According to reports from CNET, Apple Inc. (AAPL) is considering the possibility of opening a retail store in Indonesia, which is a clear signal that China isn’t the only emerging market Apple’s got eyes on. This strategy would bypass third-party merchants who currently fill the gap by importing them from countries like Singapore. This comes after Apple closed Internet sales operations in the country in 2010 due to shipping irregularities.
A $2 to $3 million dollar investment in order to open a retail location will be made according to NZWeek (which claims it has examined the paperwork filed with the Indonesia’s investment board) though it may be too soon know the exact and total price tag attached to this strategic move.

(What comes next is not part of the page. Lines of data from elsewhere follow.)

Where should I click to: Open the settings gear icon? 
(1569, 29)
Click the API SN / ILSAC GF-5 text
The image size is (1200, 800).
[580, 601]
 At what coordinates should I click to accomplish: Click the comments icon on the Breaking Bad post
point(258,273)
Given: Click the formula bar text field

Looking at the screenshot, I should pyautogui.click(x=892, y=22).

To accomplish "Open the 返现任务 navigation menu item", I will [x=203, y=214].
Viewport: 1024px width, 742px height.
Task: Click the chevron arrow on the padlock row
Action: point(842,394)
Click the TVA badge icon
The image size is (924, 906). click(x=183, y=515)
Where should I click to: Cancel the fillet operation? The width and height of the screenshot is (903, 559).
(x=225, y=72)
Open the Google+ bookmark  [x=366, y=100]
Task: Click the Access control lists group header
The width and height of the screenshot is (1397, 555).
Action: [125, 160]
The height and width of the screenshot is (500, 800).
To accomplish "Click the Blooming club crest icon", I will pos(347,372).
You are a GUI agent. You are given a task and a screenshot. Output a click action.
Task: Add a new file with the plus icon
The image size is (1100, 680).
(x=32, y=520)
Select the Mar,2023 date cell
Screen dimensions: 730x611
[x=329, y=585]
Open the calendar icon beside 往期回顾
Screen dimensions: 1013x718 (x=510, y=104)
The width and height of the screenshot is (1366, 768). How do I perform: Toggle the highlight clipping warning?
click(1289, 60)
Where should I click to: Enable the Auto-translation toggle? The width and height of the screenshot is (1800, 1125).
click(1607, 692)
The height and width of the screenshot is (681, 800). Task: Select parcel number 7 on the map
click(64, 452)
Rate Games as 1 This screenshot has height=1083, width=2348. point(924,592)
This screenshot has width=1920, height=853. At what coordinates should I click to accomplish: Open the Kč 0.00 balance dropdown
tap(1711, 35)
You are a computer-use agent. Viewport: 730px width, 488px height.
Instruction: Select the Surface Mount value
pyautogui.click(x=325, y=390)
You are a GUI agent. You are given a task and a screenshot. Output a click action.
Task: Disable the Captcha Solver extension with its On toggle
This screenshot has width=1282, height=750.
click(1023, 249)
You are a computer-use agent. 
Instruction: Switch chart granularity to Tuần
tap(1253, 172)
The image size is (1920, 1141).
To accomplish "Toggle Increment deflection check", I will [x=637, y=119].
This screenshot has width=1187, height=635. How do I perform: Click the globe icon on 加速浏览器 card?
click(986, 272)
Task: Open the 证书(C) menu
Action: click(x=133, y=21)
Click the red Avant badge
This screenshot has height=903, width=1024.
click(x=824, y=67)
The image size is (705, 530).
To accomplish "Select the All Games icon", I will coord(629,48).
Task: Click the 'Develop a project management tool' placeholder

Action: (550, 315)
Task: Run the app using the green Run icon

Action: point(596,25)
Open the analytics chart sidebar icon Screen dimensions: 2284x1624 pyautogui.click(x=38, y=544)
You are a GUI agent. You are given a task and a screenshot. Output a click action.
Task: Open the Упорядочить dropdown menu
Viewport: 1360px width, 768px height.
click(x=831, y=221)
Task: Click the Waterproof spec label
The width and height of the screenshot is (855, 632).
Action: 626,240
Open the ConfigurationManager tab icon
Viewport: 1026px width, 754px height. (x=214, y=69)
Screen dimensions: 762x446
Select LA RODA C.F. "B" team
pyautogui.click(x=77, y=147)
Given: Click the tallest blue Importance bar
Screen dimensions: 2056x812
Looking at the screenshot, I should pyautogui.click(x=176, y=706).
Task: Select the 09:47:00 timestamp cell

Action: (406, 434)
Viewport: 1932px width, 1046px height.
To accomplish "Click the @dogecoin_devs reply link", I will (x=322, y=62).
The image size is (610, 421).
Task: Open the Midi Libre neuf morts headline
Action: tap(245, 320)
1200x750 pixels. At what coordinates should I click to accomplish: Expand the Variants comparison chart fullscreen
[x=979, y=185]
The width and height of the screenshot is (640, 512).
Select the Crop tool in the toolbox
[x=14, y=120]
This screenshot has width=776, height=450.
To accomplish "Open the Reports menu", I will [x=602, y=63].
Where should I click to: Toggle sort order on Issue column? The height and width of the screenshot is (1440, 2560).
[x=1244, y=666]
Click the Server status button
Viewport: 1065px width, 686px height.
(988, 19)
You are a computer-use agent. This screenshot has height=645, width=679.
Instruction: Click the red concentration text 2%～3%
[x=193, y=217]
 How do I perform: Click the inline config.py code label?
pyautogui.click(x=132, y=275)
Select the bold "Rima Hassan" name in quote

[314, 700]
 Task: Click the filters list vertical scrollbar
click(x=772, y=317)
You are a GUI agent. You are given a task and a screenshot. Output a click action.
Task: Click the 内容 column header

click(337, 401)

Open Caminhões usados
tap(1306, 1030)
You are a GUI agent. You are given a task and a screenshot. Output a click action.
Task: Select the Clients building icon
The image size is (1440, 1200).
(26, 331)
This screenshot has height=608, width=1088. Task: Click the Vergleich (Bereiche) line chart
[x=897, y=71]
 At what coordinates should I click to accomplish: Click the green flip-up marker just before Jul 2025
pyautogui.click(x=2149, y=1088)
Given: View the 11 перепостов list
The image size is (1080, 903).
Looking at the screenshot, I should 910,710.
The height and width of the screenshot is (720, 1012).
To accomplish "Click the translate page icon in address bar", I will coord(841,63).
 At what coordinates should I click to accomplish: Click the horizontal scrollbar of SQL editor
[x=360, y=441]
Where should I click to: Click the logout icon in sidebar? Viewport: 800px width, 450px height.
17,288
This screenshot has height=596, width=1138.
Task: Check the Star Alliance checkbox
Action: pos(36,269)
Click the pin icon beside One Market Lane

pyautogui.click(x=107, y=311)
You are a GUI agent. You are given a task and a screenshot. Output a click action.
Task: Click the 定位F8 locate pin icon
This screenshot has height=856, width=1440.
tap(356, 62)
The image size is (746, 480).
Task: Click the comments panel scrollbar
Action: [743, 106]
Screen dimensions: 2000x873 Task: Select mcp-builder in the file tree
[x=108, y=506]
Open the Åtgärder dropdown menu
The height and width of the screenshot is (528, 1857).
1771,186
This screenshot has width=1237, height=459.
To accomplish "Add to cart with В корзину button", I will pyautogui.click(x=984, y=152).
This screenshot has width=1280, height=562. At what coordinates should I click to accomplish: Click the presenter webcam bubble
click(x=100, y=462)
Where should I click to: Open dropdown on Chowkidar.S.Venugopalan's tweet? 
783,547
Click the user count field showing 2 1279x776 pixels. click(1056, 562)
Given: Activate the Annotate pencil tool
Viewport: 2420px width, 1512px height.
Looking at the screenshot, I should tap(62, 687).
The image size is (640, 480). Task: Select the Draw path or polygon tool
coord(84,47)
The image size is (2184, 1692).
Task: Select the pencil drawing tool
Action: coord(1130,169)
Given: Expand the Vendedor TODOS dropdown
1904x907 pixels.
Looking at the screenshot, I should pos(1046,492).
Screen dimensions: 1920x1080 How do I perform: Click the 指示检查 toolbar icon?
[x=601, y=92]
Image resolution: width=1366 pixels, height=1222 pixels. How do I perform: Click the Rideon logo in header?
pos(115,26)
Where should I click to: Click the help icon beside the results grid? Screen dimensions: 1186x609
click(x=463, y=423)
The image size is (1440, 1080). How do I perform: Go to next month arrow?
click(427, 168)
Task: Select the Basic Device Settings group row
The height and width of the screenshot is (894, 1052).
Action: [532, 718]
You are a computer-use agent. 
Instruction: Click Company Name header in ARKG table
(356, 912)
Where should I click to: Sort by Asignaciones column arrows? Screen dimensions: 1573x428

But why such a move would be made still raises a very important question. Are these markets the right place to push traditionally priced Apple product? Senior Vice President of Marketing Phil Schiller has been very adamant about nipping the idea that Apple (AAPL) would “blindly pursue marketshare” in the proverbial bud. So assuming there will be no “cheap” Indonesian iPhone, why would Apple be pursuing a retail location in a country where rich are few and far between the poor are extremely poor?
CNET’s Zack Whittaker notes that this move logically indicates move in one of two directions, and I have to say I agree with his position. Apple (AAPL) is either banking on the few customers who can afford traditional devices to carry the weight, or it plans to use an Indonesian store as a gateway to neighboring countries in Asia.